Always takes on a trip: Toothbrush
What you would be if you were not a racer: Who knows?
INSIDE THE PROS’ BIKES
Greg Minnaar’s Santa Cruz V10
As the world’s most experienced downhill racer, Minnaar is very particular about his bike’s setup.
“I have the complete package,” says Minnaar. “There is nothing about my bike that I would want to change. Syndicate has chosen the best tires, wheels, components, groupset, brakes and suspension on the market. I’ve played with the length of the V10, extended the rear end, yet when I went back to stock, I won again!
“We worked hard this year trying to get a better posture on the bike. I’ve had some serious injuries in the past, and they all meet up in my upper thoracic. Making sure my thoracic is released and supple has let me open up my chest to allow me to feel more comfortable to attack and not be so hunched over the front end of the bike. You would think after all these years we would’ve figured this out. This is what I love about our sport.”
Shock: Fox DHX2.
Fork: Fox 40, 29”, 203mm travel (7.99”).
“Greg uses four volume spacers in his Fox 40 fork; 95 psi is the pressure in the Fox 40 fork,” says Doug Hatfield of the Santa Cruz Syndicate.
Tires: Maxxis Assegai, 29×2.5”.
“They are fast and grippy,” says Doug Hatfield. “Greg does not use CushCore or tire inserts in the tires. The Maxxis DH tires have a ‘Team Only’ reinforcement built into the casing. This is labeled ‘ZK’ on the tires and sometimes also called ‘breaker,’ which was what the reinforced tires were called when we first received them two seasons ago. The DH tires are much sturdier than stock DH tires.”
Tubeless tire sealant: Stan’s NoTube sealant or Peaty’s tubeless tire sealant.
“Greg likes as little sealant as possible, as it affects wheel rotation,” according to Santa Cruz mechanic Doug Hatfield. “If there is a flat tire, then he will go to the pit to fix it. Greg uses Stan’s and Peaty’s sealant (not together). Peaty’s Sealant is a Syndicate sponsor. Both sealants work well. Greg doesn’t like a lot of sealant in the tires because it throws off the centrifugal force when the tire rotates. The amount of sealant that Greg uses on average, per tire, is 1/3 of a cup.”
Rims: Santa Cruz Reserve DH, 32-hole carbon rims.

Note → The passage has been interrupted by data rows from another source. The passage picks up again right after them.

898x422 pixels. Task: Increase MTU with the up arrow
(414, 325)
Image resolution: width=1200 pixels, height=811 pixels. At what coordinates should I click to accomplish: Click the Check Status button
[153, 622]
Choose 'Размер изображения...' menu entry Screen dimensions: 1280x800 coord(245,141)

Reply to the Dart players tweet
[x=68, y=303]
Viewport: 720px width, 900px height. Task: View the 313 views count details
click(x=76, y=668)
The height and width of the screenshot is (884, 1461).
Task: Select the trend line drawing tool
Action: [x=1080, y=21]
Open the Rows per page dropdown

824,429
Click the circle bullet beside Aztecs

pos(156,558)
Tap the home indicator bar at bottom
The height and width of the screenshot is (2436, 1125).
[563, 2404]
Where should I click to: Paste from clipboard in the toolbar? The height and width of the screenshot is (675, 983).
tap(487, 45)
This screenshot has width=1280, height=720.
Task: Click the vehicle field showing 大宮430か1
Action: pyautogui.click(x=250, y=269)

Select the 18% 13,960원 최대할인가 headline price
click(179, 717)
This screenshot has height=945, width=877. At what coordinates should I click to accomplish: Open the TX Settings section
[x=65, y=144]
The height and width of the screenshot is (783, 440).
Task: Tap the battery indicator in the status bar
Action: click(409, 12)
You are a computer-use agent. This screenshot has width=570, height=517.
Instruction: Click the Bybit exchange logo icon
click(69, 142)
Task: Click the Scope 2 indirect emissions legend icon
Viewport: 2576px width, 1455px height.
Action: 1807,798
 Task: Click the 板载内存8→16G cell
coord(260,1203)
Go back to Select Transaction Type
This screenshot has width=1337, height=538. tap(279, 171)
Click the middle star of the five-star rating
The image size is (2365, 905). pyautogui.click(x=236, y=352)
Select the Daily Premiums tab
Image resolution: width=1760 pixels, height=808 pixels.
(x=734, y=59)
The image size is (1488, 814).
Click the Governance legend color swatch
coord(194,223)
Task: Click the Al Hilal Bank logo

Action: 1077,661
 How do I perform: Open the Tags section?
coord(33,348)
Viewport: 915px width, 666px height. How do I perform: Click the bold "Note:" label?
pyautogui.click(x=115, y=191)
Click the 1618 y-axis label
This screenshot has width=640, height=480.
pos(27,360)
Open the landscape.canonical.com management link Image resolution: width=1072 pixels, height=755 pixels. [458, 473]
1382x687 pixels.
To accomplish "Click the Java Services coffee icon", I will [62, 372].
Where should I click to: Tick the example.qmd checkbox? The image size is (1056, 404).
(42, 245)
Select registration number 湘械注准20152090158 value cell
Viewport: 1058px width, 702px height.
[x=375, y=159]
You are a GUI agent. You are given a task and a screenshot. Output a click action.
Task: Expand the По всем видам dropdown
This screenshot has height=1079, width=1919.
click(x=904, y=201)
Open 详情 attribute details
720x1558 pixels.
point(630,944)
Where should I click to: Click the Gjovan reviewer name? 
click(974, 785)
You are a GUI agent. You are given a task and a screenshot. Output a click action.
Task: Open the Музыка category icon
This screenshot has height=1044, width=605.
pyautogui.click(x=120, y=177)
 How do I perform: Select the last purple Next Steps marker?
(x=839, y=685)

Spokes: DT Swiss, double-butted (2.0>1.8<2.0ga), Competition.
Front hub: 32h Chris King, 110x20mm, front ISO DH disc hub.
Rear hub – 32h Chris King, 157x12mm, rear ISO DH disc hub.
Brakes: Shimano XTR brakes, 203mm Shimano rotors.
Stem: Burgtec DM 30mm long with 35mm clamp.
Handlebars: Burgtec RW 800mm wide, 30mm-rise carbon bars.
Grips: Burgtec Bartender, “signature Minnaar” grips.
Shifters: Shimano Saint.
Derailleur: Shimano Saint.
Cranks: Shimano Saint, 165mm.
Chainring: Shimano Saint 34t.
Chain: Shimano CN-HG95 10-speed.
Rear cassette: Shimano Dura-Ace, 11-25t, 10-speed.
Saddle: Burgtec Cloud saddle.
Seatpost: Burgtec Xpress carbon seatpost .
Cables and housing: Shimano cables and housing.
Headset: Chris King “Buzzworks” 8mm-reach headset
Bottom bracket: Shimano Saint.
Carbon or titanium bolts: Pro Bolt titanium bolts in various places.
Extras: Motion Instruments Data Acquisition.
Head angle: 63.3 degrees.
Bottom bracket height: 34cm (13.4”).
Weight of complete bike: 34.5 pounds.
Estimated value of bike: $10,000+ .
“Greg often runs prototype versions of the next year’s frame and various components,” says mechanic Doug Hatfield, so it’s not possible to give an exact figure for the bike’s value.
MBA: Where did you grow up?
Greg: I grew up in South Africa in a small city called Pietermaritzburg.
MBA: What kind of work do (or did) your father and mother do?
Greg: My mother was a housewife till I was about 5 or 6, then she worked at the deeds office, and I’m not actually sure what she did there. My father worked for Coca-Cola; he worked in sales.
MBA: When did you first start riding a bicycle?
Greg: My father got me a BMX bike for my 3rd birthday. As the pictures showed, I was not very happy, as I wanted a motocross bike. But, I loved the little blue Scorpion Western Flyer that I had. Even though I had to pedal around the garden, I still wore my dad’s motocross helmet, gloves and goggles, and pretended I was on a motorbike.
MBA: Did you race BMX?
Greg: I wouldn’t really say I raced BMX. My dad took me to a race event and pushed me up every single jump on the track, as I couldn’t make it up on my own. I progressed a little and managed to make it around without any assistance, but racing BMX just wasn’t for me. I preferred riding and jumping on a BMX bike, doing senders, playing on my BMX bike and doing the odd race, but my heart was really in motocross.
MBA: What were your best competition results on non-mountain bikes?
Greg: I won a few local motocross championships, and that’s all I can think of right now.
MBA: When did you first start competing on mountain bikes?
Greg: I was racing cross-country and a bit of downhill when I was 14. I preferred downhill, but my father thought if we were going to be traveling anything over an hour to an event, I needed to be racing both cross-country and downhill.
MBA: How did you do in your first mountain bike event?
Greg: I don’t think I did too badly. I can’t remember the exact result of my first race, but I remember being maybe second in the cross-country.
MBA: What have been your best national and international results?
Greg: I’ve won three World Cup titles and three World Championship titles and one NORBA [American series] title.
Editor’s note: Greg actually won two NORBA titles, taking the U.S. downhill titles in both 2003 and 2004.
MBA: Where did you go to school?
Greg: I went to school in South Africa.
MBA: Did you attend college?
MBA: Do you have any other career training?
MBA: Did you earn any awards in sports or academics while in school?
MBA: What other sports do you do besides mountain biking?
Greg: Swimming, soccer, cricket, rugby, field hockey. I love playing sports.